Farruquio.—(Muy enfadado.) ¡¿Cómo?!
Gian Giacomo.—(Respondiendo por inercia.) ¿Qué?
Francesco.—(A Gian Giacomo.) No te dice a ti.
Farruquio.—(Indignadísimo. A Leonardo.) ¿Que no tienes dinero, me estás diciendo?
Leonardo.—Pues... no. Me lo he dejado en casa, como te he dicho. ¡Qué torpeza la mía! ¡Qué tonto soy! (Riendo, para disimular.) ¡Ji, ji!
Gian Giacomo.— (Respondiendo como antes.) ¿Qué?
Francesco.—(A Gian Giacomo.)¡Que no te dicen a ti, te repito!
Farruquio.—Ahora mismo vuelvo. (Se mete en su tienda.)
Leonardo.—¿Adónde ha ido?
Francesco.—Quizá a sacar la libreta, para apuntar la deuda.
Gian Giacomo.—¿Tú estás tonto? ¿Has oído hablar alguna vez de algún mercader italiano que haya fiado jamás nada a un cliente?
Leonardo.—(A sus discípulos.)¿Vosotros no llevaréis nada encima, por un casual?
Gian Giacomo.—¿Nosotros?
Francesco.—¡Qué va! Eso de tener dinero es sólo cosa de ricos. (Aparece Farruquio con un palo.)

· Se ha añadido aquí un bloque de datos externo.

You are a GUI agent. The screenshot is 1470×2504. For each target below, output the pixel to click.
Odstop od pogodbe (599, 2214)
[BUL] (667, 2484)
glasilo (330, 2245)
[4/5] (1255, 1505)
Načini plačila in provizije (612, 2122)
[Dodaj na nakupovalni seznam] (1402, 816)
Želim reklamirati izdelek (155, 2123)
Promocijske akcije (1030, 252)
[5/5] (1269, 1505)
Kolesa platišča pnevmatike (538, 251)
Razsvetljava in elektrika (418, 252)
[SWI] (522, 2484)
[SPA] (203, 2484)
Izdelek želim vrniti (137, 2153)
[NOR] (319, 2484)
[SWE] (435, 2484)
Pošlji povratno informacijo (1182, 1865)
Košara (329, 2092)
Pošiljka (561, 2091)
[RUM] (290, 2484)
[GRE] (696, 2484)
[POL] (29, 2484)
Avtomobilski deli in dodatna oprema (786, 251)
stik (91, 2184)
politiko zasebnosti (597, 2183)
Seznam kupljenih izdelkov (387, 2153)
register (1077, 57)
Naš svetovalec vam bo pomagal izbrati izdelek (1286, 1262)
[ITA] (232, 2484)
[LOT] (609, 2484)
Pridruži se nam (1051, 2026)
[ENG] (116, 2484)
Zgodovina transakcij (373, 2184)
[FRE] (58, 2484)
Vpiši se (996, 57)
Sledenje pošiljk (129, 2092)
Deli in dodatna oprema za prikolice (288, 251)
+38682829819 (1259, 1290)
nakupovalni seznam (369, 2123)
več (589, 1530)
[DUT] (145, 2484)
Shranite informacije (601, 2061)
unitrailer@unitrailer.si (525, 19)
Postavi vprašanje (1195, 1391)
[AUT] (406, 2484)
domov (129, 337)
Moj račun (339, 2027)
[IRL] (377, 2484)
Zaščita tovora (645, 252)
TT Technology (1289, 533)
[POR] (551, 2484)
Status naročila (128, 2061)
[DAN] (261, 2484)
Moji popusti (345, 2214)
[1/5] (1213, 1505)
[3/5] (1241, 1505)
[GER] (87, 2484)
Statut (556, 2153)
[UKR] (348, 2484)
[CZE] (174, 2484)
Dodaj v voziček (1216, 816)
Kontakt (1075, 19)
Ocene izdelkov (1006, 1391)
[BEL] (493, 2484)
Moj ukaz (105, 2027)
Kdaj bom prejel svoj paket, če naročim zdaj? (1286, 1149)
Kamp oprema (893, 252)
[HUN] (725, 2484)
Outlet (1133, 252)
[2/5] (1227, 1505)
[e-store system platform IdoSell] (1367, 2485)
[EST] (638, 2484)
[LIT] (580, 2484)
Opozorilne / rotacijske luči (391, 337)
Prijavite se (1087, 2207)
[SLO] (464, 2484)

Farruquio.—(A Leonardo.) Veamos. La cosa es muy sencilla: uno de los dos va a cobrar y va a ser ahora mismo. O vos o yo: elegid.
Leonardo.—¡Ya os he dicho que no llevo dinero encima! ¿Qué queréis que haga? Decidme.
Farruquio.— (Comenzando a darle a Leonardouna paliza que se escucha al otro lado de los Apeninos.) Haberlo pensado antes.